### About this task
For this exercise, output every line of the data as it stands.

Extracted records
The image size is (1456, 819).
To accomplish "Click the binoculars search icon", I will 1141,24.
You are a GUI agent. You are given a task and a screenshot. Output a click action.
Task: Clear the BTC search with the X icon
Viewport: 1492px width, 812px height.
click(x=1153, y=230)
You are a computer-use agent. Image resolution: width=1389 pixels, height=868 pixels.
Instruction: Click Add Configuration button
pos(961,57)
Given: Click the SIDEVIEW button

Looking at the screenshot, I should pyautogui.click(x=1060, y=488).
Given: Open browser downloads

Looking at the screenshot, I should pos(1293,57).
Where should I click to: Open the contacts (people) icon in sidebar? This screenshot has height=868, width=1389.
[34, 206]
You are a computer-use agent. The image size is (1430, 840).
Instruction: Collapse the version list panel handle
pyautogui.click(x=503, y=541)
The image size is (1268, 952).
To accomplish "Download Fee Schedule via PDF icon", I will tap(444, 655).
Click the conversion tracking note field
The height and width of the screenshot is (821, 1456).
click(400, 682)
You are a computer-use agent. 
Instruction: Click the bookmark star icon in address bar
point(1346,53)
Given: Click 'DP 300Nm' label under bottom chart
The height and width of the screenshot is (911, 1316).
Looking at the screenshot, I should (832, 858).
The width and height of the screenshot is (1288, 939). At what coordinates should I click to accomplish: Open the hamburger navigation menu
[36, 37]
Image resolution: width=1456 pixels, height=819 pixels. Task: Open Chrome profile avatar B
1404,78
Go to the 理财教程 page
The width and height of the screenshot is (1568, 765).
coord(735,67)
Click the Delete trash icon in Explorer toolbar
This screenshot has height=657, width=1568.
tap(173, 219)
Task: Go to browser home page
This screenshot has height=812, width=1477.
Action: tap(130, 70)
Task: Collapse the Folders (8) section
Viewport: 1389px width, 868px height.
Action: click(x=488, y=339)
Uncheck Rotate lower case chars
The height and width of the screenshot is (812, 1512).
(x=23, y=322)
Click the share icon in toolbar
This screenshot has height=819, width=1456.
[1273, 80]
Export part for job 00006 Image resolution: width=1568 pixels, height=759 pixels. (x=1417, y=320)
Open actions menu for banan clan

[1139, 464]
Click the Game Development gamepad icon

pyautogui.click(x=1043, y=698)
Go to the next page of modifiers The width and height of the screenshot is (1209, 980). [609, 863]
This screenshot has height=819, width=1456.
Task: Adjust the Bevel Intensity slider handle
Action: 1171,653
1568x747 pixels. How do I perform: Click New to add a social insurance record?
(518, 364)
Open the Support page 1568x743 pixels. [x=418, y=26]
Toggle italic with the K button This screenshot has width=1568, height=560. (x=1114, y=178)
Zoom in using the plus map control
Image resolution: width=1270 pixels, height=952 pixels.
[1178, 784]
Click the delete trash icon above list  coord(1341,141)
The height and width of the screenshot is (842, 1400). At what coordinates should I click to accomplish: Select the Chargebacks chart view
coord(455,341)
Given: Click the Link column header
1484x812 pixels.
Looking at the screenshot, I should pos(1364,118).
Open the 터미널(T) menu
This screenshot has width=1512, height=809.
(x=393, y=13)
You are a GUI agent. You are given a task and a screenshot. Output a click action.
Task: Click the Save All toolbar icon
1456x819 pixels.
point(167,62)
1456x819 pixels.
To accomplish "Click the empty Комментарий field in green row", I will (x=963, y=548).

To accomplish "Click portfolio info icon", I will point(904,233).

### Solved exercise
The image size is (1456, 819).
To accomplish "Click the binoculars search icon", I will 1141,24.
You are a GUI agent. You are given a task and a screenshot. Output a click action.
Task: Clear the BTC search with the X icon
Viewport: 1492px width, 812px height.
click(x=1153, y=230)
You are a computer-use agent. Image resolution: width=1389 pixels, height=868 pixels.
Instruction: Click Add Configuration button
pos(961,57)
Given: Click the SIDEVIEW button

Looking at the screenshot, I should pyautogui.click(x=1060, y=488).
Given: Open browser downloads

Looking at the screenshot, I should pos(1293,57).
Where should I click to: Open the contacts (people) icon in sidebar? This screenshot has height=868, width=1389.
[34, 206]
You are a computer-use agent. The image size is (1430, 840).
Instruction: Collapse the version list panel handle
pyautogui.click(x=503, y=541)
The image size is (1268, 952).
To accomplish "Download Fee Schedule via PDF icon", I will tap(444, 655).
Click the conversion tracking note field
The height and width of the screenshot is (821, 1456).
click(400, 682)
You are a computer-use agent. 
Instruction: Click the bookmark star icon in address bar
point(1346,53)
Given: Click 'DP 300Nm' label under bottom chart
The height and width of the screenshot is (911, 1316).
Looking at the screenshot, I should (832, 858).
The width and height of the screenshot is (1288, 939). At what coordinates should I click to accomplish: Open the hamburger navigation menu
[36, 37]
Image resolution: width=1456 pixels, height=819 pixels. Task: Open Chrome profile avatar B
1404,78
Go to the 理财教程 page
The width and height of the screenshot is (1568, 765).
coord(735,67)
Click the Delete trash icon in Explorer toolbar
This screenshot has height=657, width=1568.
tap(173, 219)
Task: Go to browser home page
This screenshot has height=812, width=1477.
Action: tap(130, 70)
Task: Collapse the Folders (8) section
Viewport: 1389px width, 868px height.
Action: click(x=488, y=339)
Uncheck Rotate lower case chars
The height and width of the screenshot is (812, 1512).
(x=23, y=322)
Click the share icon in toolbar
This screenshot has height=819, width=1456.
[1273, 80]
Export part for job 00006 Image resolution: width=1568 pixels, height=759 pixels. (x=1417, y=320)
Open actions menu for banan clan

[1139, 464]
Click the Game Development gamepad icon

pyautogui.click(x=1043, y=698)
Go to the next page of modifiers The width and height of the screenshot is (1209, 980). [609, 863]
This screenshot has height=819, width=1456.
Task: Adjust the Bevel Intensity slider handle
Action: 1171,653
1568x747 pixels. How do I perform: Click New to add a social insurance record?
(518, 364)
Open the Support page 1568x743 pixels. [x=418, y=26]
Toggle italic with the K button This screenshot has width=1568, height=560. (x=1114, y=178)
Zoom in using the plus map control
Image resolution: width=1270 pixels, height=952 pixels.
[1178, 784]
Click the delete trash icon above list  coord(1341,141)
The height and width of the screenshot is (842, 1400). At what coordinates should I click to accomplish: Select the Chargebacks chart view
coord(455,341)
Given: Click the Link column header
1484x812 pixels.
Looking at the screenshot, I should pos(1364,118).
Open the 터미널(T) menu
This screenshot has width=1512, height=809.
(x=393, y=13)
You are a GUI agent. You are given a task and a screenshot. Output a click action.
Task: Click the Save All toolbar icon
1456x819 pixels.
point(167,62)
1456x819 pixels.
To accomplish "Click the empty Комментарий field in green row", I will (x=963, y=548).

To accomplish "Click portfolio info icon", I will point(904,233).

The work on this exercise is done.